▶ **Passage provided**
++++++++++++++++++++

From GDP to wellbeing: shifting the EU’s economic priorities
We often hear that proper investment in social policies and in social and essential services is simply ‘unaffordable’. However, at Social Platform we understand the reality those at risk of poverty and social exclusion face and what under-investment really costs our societies.
The truth is that if there is the political will to do so, a more social Europe is not only financially possible but also beneficial to all. With the European Commission’s reform of the economic governance rules still underway, there is an important opportunity to shift priorities towards the wellbeing of people and planet and enable investment where it is needed the most.
We know that the EU faces huge economic, social and climate challenges, including building a greener, more sustainable future. Unfortunately, the recent proposal on reformed fiscal rules presented by the European Commission a few months ago are incompatible with the huge social and green investments needed to tackle these massive societal challenges.
By focusing primarily on debt and deficit reduction, these proposals could potentially lead to a return of austerity measures for some member states – an outcome that has already shown to be hugely damaging to people’s wellbeing. The concern is that the rules would force countries with high deficit ratios to implement significant and fast budget cuts. Public policies and services, such as social protection, education, care, and social services, could be vulnerable to these cuts. Given that in many cases these areas are already under significant financial pressure after years of underinvestment in the past, further budget cuts would undoubtedly have huge ramifications for the most vulnerable in society.
A more social Europe means that economic, social and green priorities must go hand in hand. It means that tackling inequalities, promoting wellbeing and ensuring that the transition towards a climate-neutral economy happens in a fair way.

++++++++++++++++++++

▶ **Provided data**
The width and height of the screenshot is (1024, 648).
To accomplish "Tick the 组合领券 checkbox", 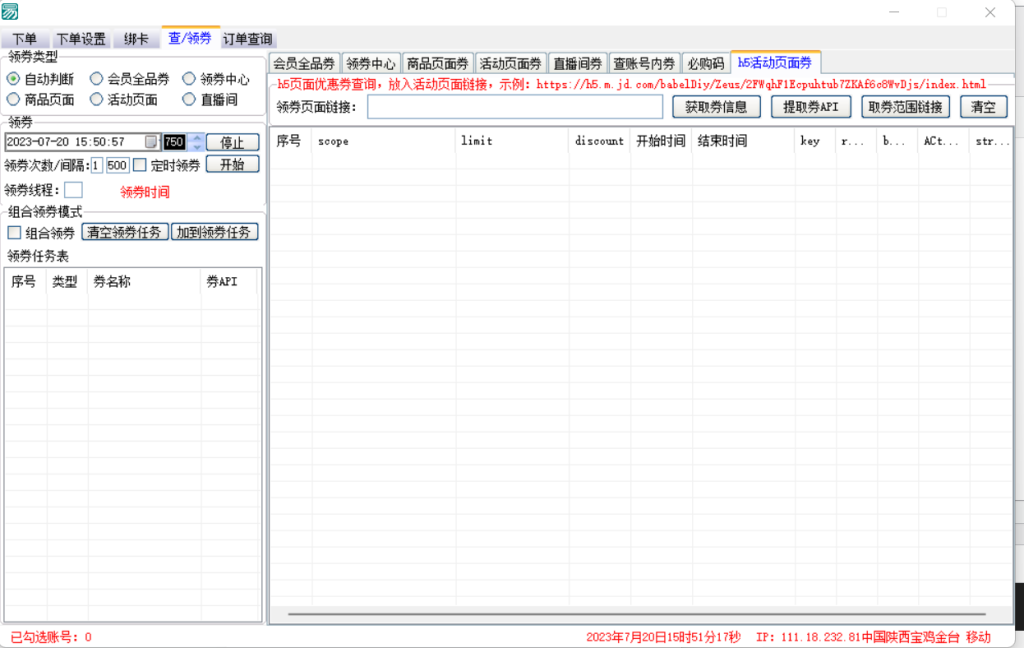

++++++++++++++++++++

▶ **Check your understanding**
(A) Decide whether each statement below agrees with the text on shifting the EU's economic priorities, answering yes or no and quoting the deciding words of the text. (i) The European Commission's reform of the economic governance rules has already been completed. (ii) The text names education and care among the public services that could be vulnerable to cuts. (iii) The European Commission presented its proposal on reformed fiscal rules a few months ago.
(B) Rewrite everything from "We know that" down to "massive societal challenges." in the text on shifting the EU's economic priorities, swapping "challenges" for "problems".
(C) Write the next part of the text on moving the EU from GDP to wellbeing, starting after its final sentence.

▶ **Responses in order**
(A)
(i) No: "With the European Commission’s reform of the economic governance rules still underway"
(ii) Yes: "Public policies and services, such as social protection, education, care, and social services, could be vulnerable to these cuts."
(iii) Yes: "the recent proposal on reformed fiscal rules presented by the European Commission a few months ago"

(B)
We know that the EU faces huge economic, social and climate problems, including building a greener, more sustainable future. Unfortunately, the recent proposal on reformed fiscal rules presented by the European Commission a few months ago are incompatible with the huge social and green investments needed to tackle these massive societal problems.

(C)
To do this, we need a systemic shift towards a wellbeing economy that goes beyond GDP measures, building a fair taxation system that focuses on redistribution of resources. This shift must be done with the creation of strong social protection floors for all, aiming to address the root causes of inequality and creating safety nets for all. Rather than ensuring people only have the bare minimum to survive, we should be finding ways to support people to thrive.
Ultimately, we need to stop seeing funding for social policies and services as something that only benefits those who rely on them the most. Investment in these areas is key to ensuring a good foundation for our societies to grow and prosper, without leaving anyone behind. From recent crises of the global COVID-19 pandemic to the ongoing cost of living crisis, Europe’s social policies have been put to the test and people from all backgrounds and demographics have relied on this support.
With more challenges on the horizon, including the just transition to a climate neutral economy, the EU needs to think carefully about how these new fiscal rules will enable investment in a social Europe that will build resilience to future crises as well as support those already at risk.